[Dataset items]
________________________________________

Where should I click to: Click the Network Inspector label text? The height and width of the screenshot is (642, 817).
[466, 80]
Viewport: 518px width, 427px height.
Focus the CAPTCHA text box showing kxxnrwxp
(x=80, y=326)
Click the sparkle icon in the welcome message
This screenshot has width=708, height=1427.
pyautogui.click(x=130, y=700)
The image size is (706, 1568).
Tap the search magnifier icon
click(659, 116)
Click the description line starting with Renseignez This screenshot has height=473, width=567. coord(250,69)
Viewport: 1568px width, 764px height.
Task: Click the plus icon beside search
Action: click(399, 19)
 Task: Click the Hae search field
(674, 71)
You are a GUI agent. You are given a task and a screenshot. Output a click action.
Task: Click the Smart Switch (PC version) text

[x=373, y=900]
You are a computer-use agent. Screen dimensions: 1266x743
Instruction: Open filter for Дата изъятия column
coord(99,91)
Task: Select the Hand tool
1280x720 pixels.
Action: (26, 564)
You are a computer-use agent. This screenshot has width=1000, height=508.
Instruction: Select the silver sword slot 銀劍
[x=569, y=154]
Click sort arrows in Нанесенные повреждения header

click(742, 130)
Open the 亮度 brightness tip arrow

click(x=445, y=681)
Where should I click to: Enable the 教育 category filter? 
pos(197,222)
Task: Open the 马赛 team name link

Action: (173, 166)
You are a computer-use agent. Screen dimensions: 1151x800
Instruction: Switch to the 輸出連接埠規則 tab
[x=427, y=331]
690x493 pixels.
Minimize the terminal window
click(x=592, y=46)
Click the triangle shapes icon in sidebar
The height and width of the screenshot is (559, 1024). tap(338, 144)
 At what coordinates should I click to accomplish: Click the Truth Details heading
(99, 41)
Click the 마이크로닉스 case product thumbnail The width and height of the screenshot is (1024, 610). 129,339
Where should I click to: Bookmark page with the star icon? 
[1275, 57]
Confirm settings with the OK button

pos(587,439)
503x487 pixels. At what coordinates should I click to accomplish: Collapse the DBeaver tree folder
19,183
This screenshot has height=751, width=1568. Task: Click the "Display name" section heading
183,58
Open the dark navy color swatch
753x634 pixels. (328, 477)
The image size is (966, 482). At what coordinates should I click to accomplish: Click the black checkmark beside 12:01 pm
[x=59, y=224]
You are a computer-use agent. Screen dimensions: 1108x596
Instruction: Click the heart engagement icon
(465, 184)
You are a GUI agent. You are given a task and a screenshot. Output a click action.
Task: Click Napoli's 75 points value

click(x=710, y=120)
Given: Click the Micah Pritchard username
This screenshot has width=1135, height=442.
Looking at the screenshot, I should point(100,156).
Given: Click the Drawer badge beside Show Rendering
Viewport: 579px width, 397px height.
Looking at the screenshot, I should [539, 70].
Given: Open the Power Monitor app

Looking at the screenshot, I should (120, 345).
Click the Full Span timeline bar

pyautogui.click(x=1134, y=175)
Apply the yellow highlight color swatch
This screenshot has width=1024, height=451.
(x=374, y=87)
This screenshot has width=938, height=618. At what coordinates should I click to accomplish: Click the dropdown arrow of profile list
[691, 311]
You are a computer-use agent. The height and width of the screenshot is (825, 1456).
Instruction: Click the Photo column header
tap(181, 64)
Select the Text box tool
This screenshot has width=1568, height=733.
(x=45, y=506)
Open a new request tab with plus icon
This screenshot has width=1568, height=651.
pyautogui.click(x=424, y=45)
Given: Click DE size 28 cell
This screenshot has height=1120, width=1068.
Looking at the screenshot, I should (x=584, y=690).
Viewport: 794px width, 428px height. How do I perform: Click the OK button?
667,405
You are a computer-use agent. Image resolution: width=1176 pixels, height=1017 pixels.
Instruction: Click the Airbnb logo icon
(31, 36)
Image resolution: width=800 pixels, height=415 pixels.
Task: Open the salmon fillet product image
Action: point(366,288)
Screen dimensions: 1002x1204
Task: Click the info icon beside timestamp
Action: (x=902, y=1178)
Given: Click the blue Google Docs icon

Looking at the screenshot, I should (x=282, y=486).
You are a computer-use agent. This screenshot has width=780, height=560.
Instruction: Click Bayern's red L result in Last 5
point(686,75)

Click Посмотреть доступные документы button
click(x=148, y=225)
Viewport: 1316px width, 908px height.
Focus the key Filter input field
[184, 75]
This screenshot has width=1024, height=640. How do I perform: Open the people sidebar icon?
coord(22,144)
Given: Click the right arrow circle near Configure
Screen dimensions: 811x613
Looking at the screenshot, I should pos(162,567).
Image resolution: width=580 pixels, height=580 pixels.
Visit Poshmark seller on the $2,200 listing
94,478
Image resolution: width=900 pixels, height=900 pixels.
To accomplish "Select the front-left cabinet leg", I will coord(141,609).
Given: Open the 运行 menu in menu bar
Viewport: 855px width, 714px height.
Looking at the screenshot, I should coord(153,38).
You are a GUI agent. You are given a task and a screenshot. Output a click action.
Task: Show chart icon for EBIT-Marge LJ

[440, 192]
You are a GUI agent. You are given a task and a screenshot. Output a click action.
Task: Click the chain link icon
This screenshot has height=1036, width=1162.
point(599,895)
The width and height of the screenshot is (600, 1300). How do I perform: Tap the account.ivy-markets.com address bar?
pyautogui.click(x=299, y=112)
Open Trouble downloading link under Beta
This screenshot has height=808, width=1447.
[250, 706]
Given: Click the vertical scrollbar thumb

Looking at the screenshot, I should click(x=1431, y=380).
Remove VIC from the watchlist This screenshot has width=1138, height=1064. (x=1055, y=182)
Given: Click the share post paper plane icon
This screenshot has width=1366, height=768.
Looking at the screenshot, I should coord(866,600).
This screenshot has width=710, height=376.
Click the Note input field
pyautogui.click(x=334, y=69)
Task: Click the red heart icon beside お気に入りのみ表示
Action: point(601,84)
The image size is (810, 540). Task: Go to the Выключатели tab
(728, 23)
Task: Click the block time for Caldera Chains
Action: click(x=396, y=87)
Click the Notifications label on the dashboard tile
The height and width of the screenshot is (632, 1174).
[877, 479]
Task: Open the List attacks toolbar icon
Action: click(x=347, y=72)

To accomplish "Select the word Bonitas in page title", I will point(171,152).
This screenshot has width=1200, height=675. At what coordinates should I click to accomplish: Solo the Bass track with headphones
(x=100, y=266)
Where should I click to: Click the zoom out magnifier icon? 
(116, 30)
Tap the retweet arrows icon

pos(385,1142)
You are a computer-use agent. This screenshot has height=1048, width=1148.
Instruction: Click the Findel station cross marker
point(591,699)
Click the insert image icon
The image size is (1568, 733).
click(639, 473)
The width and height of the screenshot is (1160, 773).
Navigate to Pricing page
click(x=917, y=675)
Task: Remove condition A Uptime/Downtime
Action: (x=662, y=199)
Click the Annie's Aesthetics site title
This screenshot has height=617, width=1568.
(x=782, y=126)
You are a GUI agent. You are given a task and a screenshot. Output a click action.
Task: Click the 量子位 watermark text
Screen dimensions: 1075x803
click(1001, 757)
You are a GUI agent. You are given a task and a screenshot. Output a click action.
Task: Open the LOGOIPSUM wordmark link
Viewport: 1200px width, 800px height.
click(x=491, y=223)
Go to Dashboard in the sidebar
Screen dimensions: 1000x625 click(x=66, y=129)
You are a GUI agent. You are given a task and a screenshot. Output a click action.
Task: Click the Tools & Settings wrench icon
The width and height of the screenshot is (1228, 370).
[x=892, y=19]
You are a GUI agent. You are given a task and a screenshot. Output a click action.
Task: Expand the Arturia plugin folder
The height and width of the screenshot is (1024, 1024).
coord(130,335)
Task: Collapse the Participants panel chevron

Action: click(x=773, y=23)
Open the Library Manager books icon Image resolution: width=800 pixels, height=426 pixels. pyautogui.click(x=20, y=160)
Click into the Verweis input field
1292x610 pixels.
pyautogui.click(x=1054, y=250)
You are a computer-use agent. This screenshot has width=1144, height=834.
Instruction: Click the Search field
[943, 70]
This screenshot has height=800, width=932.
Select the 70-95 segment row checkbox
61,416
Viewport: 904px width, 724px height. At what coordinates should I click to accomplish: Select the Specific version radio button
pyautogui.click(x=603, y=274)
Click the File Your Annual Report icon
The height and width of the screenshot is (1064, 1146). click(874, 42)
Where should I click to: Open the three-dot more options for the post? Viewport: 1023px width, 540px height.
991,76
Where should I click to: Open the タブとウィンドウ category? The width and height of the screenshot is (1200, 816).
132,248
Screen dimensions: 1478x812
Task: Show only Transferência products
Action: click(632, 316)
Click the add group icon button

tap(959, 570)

________________________________________

What you have to do: A single number is the answer: the count of lines above that include the string "computer".

Exercise response: 9